The MRM Highlights initiative is one way of encouraging this. In addition, I think the journal could perhaps consider flagging published papers that provide ‘open-source code’, also by way of an acknowledgement. Also, if “open-source code” were among the filters that readers can apply when using the Search function, it might be easier to find studies offering this.
Questions about the specific reproducible research habit
1. What advice do you have for people who would like to share their deep learning code/data along with their paper?
It is helpful to share the code used for generating the main figures in the paper, so that readers can easily follow the paper and get started with the code. Furthermore, since it is practically impossible to train two identical networks, even if the training dataset and hyper parameters are the same, it is always advisable to save the networks, especially those used to generate the results presented in papers. When sharing deep learning code/data, it is also useful to add descriptions about how to implement the code (prerequisites and procedures) and, for the benefit of users, to suggest possible errors/bugs.
2. What questions did you ask yourselves while you were developing the code that would eventually be shared?

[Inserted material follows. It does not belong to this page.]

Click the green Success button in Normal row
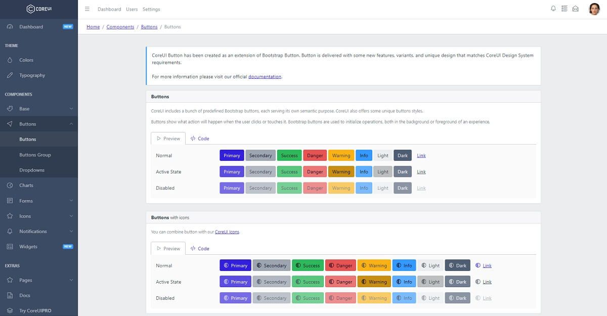The image size is (607, 316). (x=289, y=155)
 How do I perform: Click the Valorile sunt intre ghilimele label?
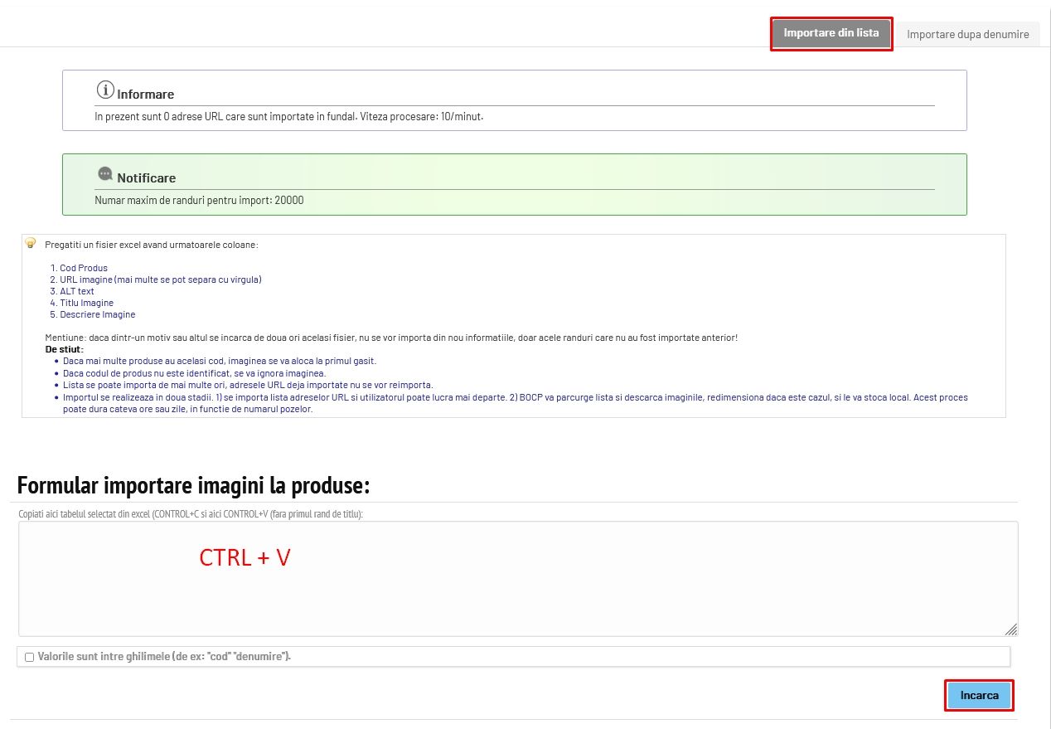click(164, 657)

One aspect considered was how to make the code easy to use, which meant asking ourselves a series of questions. What kind of data format is more convenient if readers want to try this method with their own dataset? What errors/bugs could appear if the code were run in other devices/systems? What changes should be made to the code if it is run on a device with/without a GPU? How could the code be made more readable and easier to use for people who are interested in this paper? The latter, for example, could be achieved by naming variables appropriately and adding comments where necessary.
3. How do you recommend that people use the project repository you shared? Can they use the trained model you shared as is, or should they generate their own training datasets?
I would highly recommend this project repository to people interested in CEST analysis using deep learning. Although they cannot use the trained model directly if their experimental setup is different (in terms of CEST parameters, B0, subject type, etc.), the shared code is applicable to different CEST studies and can easily be implemented for training their own CEST data. People only need to prepare their input data in an appropriate format and feed them into the shared code. Once the network is trained, it can be used to quickly process CEST data in their project.
4. Are there any other reproducible research habits that you didn’t use for this paper but might be interested in trying in the future?
As regards data sharing, I recently noticed that Zenodo is another general-purpose open repository that allows researchers to deposit research papers, datasets, software, reports, and any other research-related digital artifacts. Moreover, a persistent DOI is assigned to each submission, which makes the stored items easy to cite. I am interested in trying this open repository in the future.